Saved data entries:
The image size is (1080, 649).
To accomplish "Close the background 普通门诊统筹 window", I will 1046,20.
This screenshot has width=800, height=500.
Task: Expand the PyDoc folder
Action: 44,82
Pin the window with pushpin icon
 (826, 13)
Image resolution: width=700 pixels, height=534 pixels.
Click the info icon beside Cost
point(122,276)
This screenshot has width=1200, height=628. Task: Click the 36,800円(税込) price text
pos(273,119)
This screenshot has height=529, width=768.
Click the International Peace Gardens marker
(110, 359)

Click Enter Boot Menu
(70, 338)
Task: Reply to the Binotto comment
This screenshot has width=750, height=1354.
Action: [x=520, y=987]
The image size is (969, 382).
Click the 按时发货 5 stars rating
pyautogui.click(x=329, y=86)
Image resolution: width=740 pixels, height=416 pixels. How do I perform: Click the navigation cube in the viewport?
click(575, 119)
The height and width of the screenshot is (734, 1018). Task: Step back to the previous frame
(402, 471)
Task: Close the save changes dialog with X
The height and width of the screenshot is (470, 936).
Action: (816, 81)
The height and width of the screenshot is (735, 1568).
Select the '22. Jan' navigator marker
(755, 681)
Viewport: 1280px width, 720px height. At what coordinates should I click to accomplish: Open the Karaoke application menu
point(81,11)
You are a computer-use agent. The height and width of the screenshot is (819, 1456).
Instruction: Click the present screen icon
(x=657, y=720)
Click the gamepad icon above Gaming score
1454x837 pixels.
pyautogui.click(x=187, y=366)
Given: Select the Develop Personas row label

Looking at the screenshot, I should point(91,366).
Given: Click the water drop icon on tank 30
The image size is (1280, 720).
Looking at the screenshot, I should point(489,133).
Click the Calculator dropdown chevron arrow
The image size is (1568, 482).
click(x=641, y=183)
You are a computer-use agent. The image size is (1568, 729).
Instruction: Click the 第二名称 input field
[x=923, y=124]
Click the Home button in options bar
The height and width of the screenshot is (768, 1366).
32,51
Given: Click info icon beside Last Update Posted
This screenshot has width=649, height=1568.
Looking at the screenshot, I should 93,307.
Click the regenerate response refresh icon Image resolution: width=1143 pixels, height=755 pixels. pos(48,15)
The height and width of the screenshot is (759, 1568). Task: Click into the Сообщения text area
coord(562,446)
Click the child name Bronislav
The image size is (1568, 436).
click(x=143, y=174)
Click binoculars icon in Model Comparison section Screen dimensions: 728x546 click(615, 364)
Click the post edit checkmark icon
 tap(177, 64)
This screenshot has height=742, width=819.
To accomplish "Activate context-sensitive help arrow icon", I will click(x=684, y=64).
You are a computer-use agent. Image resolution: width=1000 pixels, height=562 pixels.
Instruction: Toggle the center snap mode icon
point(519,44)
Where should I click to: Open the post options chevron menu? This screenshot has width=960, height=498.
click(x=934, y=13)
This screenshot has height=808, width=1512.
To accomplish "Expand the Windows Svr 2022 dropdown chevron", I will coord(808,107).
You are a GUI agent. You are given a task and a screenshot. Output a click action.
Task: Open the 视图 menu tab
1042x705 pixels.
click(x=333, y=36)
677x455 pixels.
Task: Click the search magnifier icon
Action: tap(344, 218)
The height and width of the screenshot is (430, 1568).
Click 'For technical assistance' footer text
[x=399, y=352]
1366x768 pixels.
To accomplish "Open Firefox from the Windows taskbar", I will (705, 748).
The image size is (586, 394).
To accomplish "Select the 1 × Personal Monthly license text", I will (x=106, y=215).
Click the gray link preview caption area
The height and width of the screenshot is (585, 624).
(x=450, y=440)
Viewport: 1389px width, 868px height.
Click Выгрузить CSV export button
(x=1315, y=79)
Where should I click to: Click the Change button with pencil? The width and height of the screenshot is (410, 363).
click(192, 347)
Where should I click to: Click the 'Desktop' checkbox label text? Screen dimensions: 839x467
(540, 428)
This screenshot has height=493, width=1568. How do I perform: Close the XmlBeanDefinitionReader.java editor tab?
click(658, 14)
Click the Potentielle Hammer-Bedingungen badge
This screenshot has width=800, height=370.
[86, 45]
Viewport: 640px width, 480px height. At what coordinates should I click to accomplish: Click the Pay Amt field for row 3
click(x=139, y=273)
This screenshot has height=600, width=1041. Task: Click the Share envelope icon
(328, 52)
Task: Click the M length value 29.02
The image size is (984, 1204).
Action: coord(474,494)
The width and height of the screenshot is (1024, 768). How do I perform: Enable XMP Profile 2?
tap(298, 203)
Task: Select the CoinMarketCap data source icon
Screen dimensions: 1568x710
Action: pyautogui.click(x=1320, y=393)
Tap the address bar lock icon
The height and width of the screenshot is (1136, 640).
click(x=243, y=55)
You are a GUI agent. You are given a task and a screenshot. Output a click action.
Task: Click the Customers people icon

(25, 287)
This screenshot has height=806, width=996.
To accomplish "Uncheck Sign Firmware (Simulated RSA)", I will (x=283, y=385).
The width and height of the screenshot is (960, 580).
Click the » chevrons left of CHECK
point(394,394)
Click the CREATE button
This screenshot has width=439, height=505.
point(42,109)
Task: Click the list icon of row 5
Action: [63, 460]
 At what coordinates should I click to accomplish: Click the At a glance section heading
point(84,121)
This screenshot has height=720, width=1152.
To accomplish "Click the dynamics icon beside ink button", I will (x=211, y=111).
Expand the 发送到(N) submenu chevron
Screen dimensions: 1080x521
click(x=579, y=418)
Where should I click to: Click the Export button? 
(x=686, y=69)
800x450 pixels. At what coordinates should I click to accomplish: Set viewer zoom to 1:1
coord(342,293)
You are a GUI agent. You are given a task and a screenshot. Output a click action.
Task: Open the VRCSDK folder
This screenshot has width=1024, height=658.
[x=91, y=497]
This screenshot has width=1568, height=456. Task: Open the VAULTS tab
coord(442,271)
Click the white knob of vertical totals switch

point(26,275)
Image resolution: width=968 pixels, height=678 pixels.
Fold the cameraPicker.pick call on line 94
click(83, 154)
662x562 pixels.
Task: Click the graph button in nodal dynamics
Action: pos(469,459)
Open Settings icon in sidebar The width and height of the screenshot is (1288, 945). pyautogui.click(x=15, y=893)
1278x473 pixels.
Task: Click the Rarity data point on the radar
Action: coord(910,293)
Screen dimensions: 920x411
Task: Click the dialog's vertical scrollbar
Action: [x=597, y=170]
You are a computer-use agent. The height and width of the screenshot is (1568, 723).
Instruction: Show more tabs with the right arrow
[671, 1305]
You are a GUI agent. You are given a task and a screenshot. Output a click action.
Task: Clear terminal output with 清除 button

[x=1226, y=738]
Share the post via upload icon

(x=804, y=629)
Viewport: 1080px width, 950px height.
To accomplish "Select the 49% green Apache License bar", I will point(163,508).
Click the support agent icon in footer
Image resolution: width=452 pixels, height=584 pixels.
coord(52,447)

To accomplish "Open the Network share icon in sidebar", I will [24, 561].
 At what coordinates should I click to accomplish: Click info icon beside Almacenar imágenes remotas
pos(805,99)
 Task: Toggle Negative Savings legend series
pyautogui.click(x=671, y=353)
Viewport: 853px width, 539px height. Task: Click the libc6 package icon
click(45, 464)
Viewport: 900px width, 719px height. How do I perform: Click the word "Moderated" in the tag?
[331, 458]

**Problem to solve:** The whole of the data is to be returned with every line intact.

**Task output:**
The image size is (1080, 649).
To accomplish "Close the background 普通门诊统筹 window", I will 1046,20.
This screenshot has width=800, height=500.
Task: Expand the PyDoc folder
Action: 44,82
Pin the window with pushpin icon
 (826, 13)
Image resolution: width=700 pixels, height=534 pixels.
Click the info icon beside Cost
point(122,276)
This screenshot has width=1200, height=628. Task: Click the 36,800円(税込) price text
pos(273,119)
This screenshot has height=529, width=768.
Click the International Peace Gardens marker
(110, 359)

Click Enter Boot Menu
(70, 338)
Task: Reply to the Binotto comment
This screenshot has width=750, height=1354.
Action: [x=520, y=987]
The image size is (969, 382).
Click the 按时发货 5 stars rating
pyautogui.click(x=329, y=86)
Image resolution: width=740 pixels, height=416 pixels. How do I perform: Click the navigation cube in the viewport?
click(575, 119)
The height and width of the screenshot is (734, 1018). Task: Step back to the previous frame
(402, 471)
Task: Close the save changes dialog with X
The height and width of the screenshot is (470, 936).
Action: (816, 81)
The height and width of the screenshot is (735, 1568).
Select the '22. Jan' navigator marker
(755, 681)
Viewport: 1280px width, 720px height. At what coordinates should I click to accomplish: Open the Karaoke application menu
point(81,11)
You are a computer-use agent. The height and width of the screenshot is (819, 1456).
Instruction: Click the present screen icon
(x=657, y=720)
Click the gamepad icon above Gaming score
1454x837 pixels.
pyautogui.click(x=187, y=366)
Given: Select the Develop Personas row label

Looking at the screenshot, I should point(91,366).
Given: Click the water drop icon on tank 30
The image size is (1280, 720).
Looking at the screenshot, I should point(489,133).
Click the Calculator dropdown chevron arrow
The image size is (1568, 482).
click(x=641, y=183)
You are a computer-use agent. The image size is (1568, 729).
Instruction: Click the 第二名称 input field
[x=923, y=124]
Click the Home button in options bar
The height and width of the screenshot is (768, 1366).
32,51
Given: Click info icon beside Last Update Posted
This screenshot has width=649, height=1568.
Looking at the screenshot, I should 93,307.
Click the regenerate response refresh icon Image resolution: width=1143 pixels, height=755 pixels. pos(48,15)
The height and width of the screenshot is (759, 1568). Task: Click into the Сообщения text area
coord(562,446)
Click the child name Bronislav
The image size is (1568, 436).
click(x=143, y=174)
Click binoculars icon in Model Comparison section Screen dimensions: 728x546 click(615, 364)
Click the post edit checkmark icon
 tap(177, 64)
This screenshot has height=742, width=819.
To accomplish "Activate context-sensitive help arrow icon", I will click(x=684, y=64).
You are a computer-use agent. Image resolution: width=1000 pixels, height=562 pixels.
Instruction: Toggle the center snap mode icon
point(519,44)
Where should I click to: Open the post options chevron menu? This screenshot has width=960, height=498.
click(x=934, y=13)
This screenshot has height=808, width=1512.
To accomplish "Expand the Windows Svr 2022 dropdown chevron", I will coord(808,107).
You are a GUI agent. You are given a task and a screenshot. Output a click action.
Task: Open the 视图 menu tab
1042x705 pixels.
click(x=333, y=36)
677x455 pixels.
Task: Click the search magnifier icon
Action: tap(344, 218)
The height and width of the screenshot is (430, 1568).
Click 'For technical assistance' footer text
[x=399, y=352]
1366x768 pixels.
To accomplish "Open Firefox from the Windows taskbar", I will (705, 748).
The image size is (586, 394).
To accomplish "Select the 1 × Personal Monthly license text", I will (x=106, y=215).
Click the gray link preview caption area
The height and width of the screenshot is (585, 624).
(x=450, y=440)
Viewport: 1389px width, 868px height.
Click Выгрузить CSV export button
(x=1315, y=79)
Where should I click to: Click the Change button with pencil? The width and height of the screenshot is (410, 363).
click(192, 347)
Where should I click to: Click the 'Desktop' checkbox label text? Screen dimensions: 839x467
(540, 428)
This screenshot has height=493, width=1568. How do I perform: Close the XmlBeanDefinitionReader.java editor tab?
click(658, 14)
Click the Potentielle Hammer-Bedingungen badge
This screenshot has width=800, height=370.
[86, 45]
Viewport: 640px width, 480px height. At what coordinates should I click to accomplish: Click the Pay Amt field for row 3
click(x=139, y=273)
This screenshot has height=600, width=1041. Task: Click the Share envelope icon
(328, 52)
Task: Click the M length value 29.02
The image size is (984, 1204).
Action: coord(474,494)
The width and height of the screenshot is (1024, 768). How do I perform: Enable XMP Profile 2?
tap(298, 203)
Task: Select the CoinMarketCap data source icon
Screen dimensions: 1568x710
Action: pyautogui.click(x=1320, y=393)
Tap the address bar lock icon
The height and width of the screenshot is (1136, 640).
click(x=243, y=55)
You are a GUI agent. You are given a task and a screenshot. Output a click action.
Task: Click the Customers people icon

(25, 287)
This screenshot has height=806, width=996.
To accomplish "Uncheck Sign Firmware (Simulated RSA)", I will (x=283, y=385).
The width and height of the screenshot is (960, 580).
Click the » chevrons left of CHECK
point(394,394)
Click the CREATE button
This screenshot has width=439, height=505.
point(42,109)
Task: Click the list icon of row 5
Action: [63, 460]
 At what coordinates should I click to accomplish: Click the At a glance section heading
point(84,121)
This screenshot has height=720, width=1152.
To accomplish "Click the dynamics icon beside ink button", I will (x=211, y=111).
Expand the 发送到(N) submenu chevron
Screen dimensions: 1080x521
click(x=579, y=418)
Where should I click to: Click the Export button? 
(x=686, y=69)
800x450 pixels. At what coordinates should I click to accomplish: Set viewer zoom to 1:1
coord(342,293)
You are a GUI agent. You are given a task and a screenshot. Output a click action.
Task: Open the VRCSDK folder
This screenshot has width=1024, height=658.
[x=91, y=497]
This screenshot has width=1568, height=456. Task: Open the VAULTS tab
coord(442,271)
Click the white knob of vertical totals switch

point(26,275)
Image resolution: width=968 pixels, height=678 pixels.
Fold the cameraPicker.pick call on line 94
click(83, 154)
662x562 pixels.
Task: Click the graph button in nodal dynamics
Action: pos(469,459)
Open Settings icon in sidebar The width and height of the screenshot is (1288, 945). pyautogui.click(x=15, y=893)
1278x473 pixels.
Task: Click the Rarity data point on the radar
Action: coord(910,293)
Screen dimensions: 920x411
Task: Click the dialog's vertical scrollbar
Action: [x=597, y=170]
You are a computer-use agent. The height and width of the screenshot is (1568, 723).
Instruction: Show more tabs with the right arrow
[671, 1305]
You are a GUI agent. You are given a task and a screenshot. Output a click action.
Task: Clear terminal output with 清除 button

[x=1226, y=738]
Share the post via upload icon

(x=804, y=629)
Viewport: 1080px width, 950px height.
To accomplish "Select the 49% green Apache License bar", I will point(163,508).
Click the support agent icon in footer
Image resolution: width=452 pixels, height=584 pixels.
coord(52,447)

To accomplish "Open the Network share icon in sidebar", I will [24, 561].
 At what coordinates should I click to accomplish: Click info icon beside Almacenar imágenes remotas
pos(805,99)
 Task: Toggle Negative Savings legend series
pyautogui.click(x=671, y=353)
Viewport: 853px width, 539px height. Task: Click the libc6 package icon
click(45, 464)
Viewport: 900px width, 719px height. How do I perform: Click the word "Moderated" in the tag?
[331, 458]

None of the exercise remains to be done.